Strona 1 z 1

.

: czw paź 19, 2017 10:39 pm
autor: Aesthevizzt
.

Re: D&D 5e

: śr lis 01, 2017 8:07 am
autor: Keneth
Nie było żadnych innych konkretnych informacji na temat polskiego wydania 5E. Napisałem na FB do GF9 z pytaniem kiedy możemy spodziewać sie nowych informacji ale nie uzyskałem odpowiedzi. Biorąc pod uwagę brak jakiejkolwiek akcji marketingowej system zostanie wydany przez januszy biznesu albo wcale. No cóż, może przy 6ED będziemy mieć więcej szczęścia. :)

Re: D&D 5e

: wt lis 07, 2017 4:12 pm
autor: Faoiltiarna
Zainteresowanych zachęcam do spamowania GF9 mailami i wiadomościami na facebooku w tej sprawie. Podobnie z profilem Wizardów na fejsie.

Od GF9 nie otrzymałem żadnej odpowiedzi, ale liczę, że w pewnym momencie cokolwiek dadzą znać. Od Wizardów dostałem, niestety, taką odpowiedź (około miesiąca temu):
"Unfortunately, we don't have any information regarding the release of those translations at this time. We appreciate your continued patience, however!"

Re: D&D 5e

: śr mar 21, 2018 12:03 pm
autor: gottgdpl
to co w końcu z tą polską wersją coś wiadomo ? 

Re: D&D 5e

: śr paź 24, 2018 9:26 am
autor: Drusas
Dziś , na stronie Rebela , pojawiła się opcja przedsprzedaży na podręczniki główne do 5E D&D w polskiej wersji językowej. Jest też zestaw startowy. Podskoczył bym ze szczęścia gdyby nie cena. Wygląda na to, że polskie tłumaczenie będzie droższe niż ich orginalne odpowiedniki w co poniektórych sklepach! Ach, gdzie te dawne , dobre czasy ISY...

Re: D&D 5e - polskie wydanie

: ndz gru 23, 2018 11:09 pm
autor: Aesthevizzt
.

Re: D&D 5e - polskie wydanie

: ndz kwie 28, 2019 7:38 pm
autor: Lord Xan
Zahaczyłem wczoraj na Pyrkonie o kącik D&D 5e.
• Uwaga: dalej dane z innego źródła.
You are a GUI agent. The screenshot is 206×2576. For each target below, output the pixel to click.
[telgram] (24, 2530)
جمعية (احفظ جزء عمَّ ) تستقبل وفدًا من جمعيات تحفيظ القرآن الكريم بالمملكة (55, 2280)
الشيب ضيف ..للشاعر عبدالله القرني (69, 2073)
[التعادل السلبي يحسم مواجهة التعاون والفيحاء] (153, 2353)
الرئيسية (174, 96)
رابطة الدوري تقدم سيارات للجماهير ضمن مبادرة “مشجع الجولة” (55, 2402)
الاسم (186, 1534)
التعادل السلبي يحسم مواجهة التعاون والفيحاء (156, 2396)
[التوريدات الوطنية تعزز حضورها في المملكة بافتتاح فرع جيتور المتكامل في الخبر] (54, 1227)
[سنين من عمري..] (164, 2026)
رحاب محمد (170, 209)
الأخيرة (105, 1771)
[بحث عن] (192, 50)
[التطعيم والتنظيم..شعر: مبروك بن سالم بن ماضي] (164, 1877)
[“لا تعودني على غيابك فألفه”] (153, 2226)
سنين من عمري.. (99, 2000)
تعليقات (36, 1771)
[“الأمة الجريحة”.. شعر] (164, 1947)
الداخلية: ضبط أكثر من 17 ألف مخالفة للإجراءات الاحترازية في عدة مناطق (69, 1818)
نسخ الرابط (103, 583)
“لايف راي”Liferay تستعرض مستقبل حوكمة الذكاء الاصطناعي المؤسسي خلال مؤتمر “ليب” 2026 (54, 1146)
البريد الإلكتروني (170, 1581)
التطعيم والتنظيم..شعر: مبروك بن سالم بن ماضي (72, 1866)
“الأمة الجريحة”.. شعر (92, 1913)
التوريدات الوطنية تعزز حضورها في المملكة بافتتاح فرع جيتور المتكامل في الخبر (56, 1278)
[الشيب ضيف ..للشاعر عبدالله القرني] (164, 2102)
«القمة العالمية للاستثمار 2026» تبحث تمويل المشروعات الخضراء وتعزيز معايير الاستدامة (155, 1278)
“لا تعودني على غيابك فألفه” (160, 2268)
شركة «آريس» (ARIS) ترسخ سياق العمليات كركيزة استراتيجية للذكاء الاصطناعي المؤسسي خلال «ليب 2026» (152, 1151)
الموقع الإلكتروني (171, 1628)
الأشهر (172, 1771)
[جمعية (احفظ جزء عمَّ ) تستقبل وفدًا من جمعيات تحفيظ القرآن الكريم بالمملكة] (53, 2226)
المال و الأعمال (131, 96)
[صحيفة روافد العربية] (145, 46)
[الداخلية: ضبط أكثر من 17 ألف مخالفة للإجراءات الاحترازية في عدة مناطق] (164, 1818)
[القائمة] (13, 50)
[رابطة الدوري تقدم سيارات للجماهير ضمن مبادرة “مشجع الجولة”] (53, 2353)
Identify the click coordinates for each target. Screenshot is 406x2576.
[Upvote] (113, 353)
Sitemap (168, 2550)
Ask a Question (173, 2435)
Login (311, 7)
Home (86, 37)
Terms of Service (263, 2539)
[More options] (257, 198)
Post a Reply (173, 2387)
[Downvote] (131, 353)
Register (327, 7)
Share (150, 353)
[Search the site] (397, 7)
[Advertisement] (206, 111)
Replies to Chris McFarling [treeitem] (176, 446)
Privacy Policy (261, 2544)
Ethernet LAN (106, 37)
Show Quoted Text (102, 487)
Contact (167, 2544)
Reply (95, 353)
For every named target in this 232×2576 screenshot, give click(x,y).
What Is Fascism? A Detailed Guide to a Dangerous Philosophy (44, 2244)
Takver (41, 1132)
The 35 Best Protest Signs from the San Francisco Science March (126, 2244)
Zajrzałem do podręcznika gracza po polsku, jestem zdruzgotany kilkoma tłumaczeniami :(

Wizard – mag (to jest dramat, termin mage, który się w różnych miejscach POJAWIA, jest teraz okupowany przez klasę z PHB)
sorcerer – zaklinacz (niby powtórka z 3.5, ale to się zawsze mieszało ze szkołą oczarowań/zaklinania
warlock – czarownik (boże...)
No i moje zawsze najbardziej wyczekiwane, test dla tłumacza (tu akurat nie ma tragedii)
eldritch blast - nieziemskie uderzenie

Czemu nigdy nie możemy dostać w 100% legitnego tłumaczenia?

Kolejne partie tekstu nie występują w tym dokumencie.